News & Politics

Lawyer for Steele and Deripaska May Have Lied to Sen. Grassley About Being Out of the Country

Barbara Sturm and Adam Waldman. (Photo by: Jörg Carstensen/picture-alliance/dpa/AP Images)

Washington lobbyist and lawyer Adam Waldman appears to have lied to Senate Judiciary Chairman Charles Grassley about his whereabouts in order to avoid testifying before the Senate Judiciary Committee.

Waldman represents Russian oligarch Oleg Deripaska and former British spy Christopher Steele, who were both heavily involved with the Democrat-funded salacious and unverified anti-Trump dossier, which was the basis of the FBI investigation into then-candidate Donald Trump.

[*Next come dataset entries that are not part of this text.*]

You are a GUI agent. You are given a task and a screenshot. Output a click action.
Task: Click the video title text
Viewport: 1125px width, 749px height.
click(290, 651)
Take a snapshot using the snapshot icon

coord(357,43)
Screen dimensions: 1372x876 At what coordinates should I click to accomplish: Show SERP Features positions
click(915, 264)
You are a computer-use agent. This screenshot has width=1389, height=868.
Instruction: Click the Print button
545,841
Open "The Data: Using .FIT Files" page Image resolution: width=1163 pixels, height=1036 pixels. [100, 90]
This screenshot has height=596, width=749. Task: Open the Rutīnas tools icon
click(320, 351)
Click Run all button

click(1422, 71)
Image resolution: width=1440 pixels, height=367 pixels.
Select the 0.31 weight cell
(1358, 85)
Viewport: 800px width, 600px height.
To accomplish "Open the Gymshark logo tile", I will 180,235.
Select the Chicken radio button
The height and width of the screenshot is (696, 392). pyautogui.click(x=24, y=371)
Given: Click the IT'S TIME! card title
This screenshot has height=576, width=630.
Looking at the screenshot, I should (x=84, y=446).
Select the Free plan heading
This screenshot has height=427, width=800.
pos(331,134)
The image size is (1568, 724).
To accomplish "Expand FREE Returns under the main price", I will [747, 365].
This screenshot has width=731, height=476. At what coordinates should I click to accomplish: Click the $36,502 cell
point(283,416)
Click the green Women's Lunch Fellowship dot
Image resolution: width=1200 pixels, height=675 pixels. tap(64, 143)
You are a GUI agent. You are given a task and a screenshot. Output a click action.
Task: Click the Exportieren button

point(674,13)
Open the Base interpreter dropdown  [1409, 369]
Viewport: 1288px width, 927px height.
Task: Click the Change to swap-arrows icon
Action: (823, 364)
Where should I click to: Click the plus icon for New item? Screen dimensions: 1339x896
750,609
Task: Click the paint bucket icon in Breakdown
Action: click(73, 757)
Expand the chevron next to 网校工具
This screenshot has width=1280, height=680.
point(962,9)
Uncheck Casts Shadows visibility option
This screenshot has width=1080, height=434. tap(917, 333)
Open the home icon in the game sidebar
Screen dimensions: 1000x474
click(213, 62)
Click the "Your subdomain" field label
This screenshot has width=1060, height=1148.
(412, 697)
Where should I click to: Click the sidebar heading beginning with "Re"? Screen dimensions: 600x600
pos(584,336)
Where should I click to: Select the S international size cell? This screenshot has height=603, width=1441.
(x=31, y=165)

Steele also worked with DOJ official Bruce Ohr to help Deripaska obtain a U.S. visa in 2016 during the same time period he was compiling the anti-Trump dossier. Deripaska had his visa revoked by the State Department in 2006 purportedly due to concerns about his links to organized crime.

The investigators have found that Ohr, who was the fourth-highest ranking official in the DOJ at the time, acted as an intermediary between Steele (after he was terminated as a source) and the FBI as it investigated Steele’s allegations about the Trump campaign’s ties with Russia.

In January 2018, Senator Grassley (R-Iowa) and Senator Graham (R-S.C.) referred Steele to the DOJ for criminal investigation.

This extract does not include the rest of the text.